Records for finding displayed items:
::::::::::

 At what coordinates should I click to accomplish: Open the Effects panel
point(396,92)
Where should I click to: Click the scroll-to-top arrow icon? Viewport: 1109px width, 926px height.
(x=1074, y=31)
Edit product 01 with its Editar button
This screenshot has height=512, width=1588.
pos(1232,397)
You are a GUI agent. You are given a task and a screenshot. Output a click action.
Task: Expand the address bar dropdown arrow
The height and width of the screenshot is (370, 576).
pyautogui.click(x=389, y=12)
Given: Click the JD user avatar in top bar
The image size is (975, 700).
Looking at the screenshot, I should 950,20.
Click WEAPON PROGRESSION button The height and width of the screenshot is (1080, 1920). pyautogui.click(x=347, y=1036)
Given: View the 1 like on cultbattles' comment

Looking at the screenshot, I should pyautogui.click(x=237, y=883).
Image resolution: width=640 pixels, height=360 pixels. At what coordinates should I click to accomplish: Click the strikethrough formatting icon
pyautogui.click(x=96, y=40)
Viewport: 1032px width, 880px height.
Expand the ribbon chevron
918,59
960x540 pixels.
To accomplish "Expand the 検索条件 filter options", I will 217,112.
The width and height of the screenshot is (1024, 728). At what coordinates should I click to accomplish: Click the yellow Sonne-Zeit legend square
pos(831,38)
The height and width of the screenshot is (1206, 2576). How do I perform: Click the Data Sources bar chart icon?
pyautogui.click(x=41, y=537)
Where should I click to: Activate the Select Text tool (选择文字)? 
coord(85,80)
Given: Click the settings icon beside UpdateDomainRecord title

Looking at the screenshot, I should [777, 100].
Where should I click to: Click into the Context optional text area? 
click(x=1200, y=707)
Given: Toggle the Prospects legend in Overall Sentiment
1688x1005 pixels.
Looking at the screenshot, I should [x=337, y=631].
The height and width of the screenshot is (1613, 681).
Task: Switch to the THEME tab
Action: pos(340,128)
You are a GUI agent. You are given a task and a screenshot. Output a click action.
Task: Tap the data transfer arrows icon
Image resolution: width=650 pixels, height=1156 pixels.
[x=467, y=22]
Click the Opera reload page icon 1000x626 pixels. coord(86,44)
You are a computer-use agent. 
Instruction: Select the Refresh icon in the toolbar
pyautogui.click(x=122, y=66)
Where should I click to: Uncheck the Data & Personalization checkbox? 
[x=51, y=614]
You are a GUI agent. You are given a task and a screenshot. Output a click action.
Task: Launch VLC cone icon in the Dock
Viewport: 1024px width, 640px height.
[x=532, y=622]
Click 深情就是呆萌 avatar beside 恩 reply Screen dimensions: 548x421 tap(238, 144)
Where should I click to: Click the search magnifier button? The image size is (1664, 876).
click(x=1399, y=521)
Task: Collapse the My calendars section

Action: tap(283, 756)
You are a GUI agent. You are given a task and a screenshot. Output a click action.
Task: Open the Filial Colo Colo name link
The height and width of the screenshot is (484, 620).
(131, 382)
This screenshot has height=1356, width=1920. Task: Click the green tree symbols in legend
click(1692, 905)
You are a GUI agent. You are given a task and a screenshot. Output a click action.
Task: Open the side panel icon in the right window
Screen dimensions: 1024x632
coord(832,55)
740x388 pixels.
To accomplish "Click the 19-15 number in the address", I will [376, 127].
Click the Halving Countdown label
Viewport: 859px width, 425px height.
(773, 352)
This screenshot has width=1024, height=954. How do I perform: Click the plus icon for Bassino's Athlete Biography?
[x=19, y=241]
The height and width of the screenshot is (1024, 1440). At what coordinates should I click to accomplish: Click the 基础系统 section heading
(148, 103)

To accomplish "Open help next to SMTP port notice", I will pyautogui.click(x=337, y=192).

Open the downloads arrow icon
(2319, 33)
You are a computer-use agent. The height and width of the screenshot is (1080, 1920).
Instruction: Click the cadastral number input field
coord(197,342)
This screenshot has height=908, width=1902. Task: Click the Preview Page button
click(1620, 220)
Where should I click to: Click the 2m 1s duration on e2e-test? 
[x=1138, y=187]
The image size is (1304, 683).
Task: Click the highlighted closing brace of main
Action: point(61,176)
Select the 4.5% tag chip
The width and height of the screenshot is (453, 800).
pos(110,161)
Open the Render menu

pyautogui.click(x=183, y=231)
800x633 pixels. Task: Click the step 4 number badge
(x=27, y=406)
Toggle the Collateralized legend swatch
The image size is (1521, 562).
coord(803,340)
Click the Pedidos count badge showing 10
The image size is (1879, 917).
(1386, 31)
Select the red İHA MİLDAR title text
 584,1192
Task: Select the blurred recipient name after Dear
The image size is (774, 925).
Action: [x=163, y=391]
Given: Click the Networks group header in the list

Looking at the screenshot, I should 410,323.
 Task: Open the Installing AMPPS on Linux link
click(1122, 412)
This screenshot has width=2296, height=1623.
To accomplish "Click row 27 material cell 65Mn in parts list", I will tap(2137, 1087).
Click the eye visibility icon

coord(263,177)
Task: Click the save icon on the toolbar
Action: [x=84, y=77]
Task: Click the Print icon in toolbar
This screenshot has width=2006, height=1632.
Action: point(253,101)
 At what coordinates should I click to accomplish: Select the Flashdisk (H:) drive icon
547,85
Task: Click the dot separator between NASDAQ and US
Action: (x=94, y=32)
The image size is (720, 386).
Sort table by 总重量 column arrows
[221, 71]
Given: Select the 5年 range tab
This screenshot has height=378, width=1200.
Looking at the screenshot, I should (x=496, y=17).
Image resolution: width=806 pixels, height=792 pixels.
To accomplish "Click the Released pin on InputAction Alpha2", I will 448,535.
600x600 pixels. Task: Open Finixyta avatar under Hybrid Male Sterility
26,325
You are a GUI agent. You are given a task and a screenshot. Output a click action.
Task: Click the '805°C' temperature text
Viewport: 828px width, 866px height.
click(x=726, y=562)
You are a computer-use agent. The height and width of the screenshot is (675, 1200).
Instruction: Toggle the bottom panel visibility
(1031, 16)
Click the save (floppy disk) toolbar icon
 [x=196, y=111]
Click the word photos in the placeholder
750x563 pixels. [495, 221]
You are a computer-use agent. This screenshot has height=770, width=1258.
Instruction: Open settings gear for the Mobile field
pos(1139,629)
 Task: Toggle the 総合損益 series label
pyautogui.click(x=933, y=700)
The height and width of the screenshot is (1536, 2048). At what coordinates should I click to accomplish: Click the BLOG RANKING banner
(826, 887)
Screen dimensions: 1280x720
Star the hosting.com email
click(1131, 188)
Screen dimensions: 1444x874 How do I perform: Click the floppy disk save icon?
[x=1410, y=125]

::::::::::

REQUIRED TASK: Pick out each line in the records above that contains the word "field" and copy those lines. Case counts.

ANSWER TO THE PROBLEM:
Instruction: Click the cadastral number input field
Instruction: Open settings gear for the Mobile field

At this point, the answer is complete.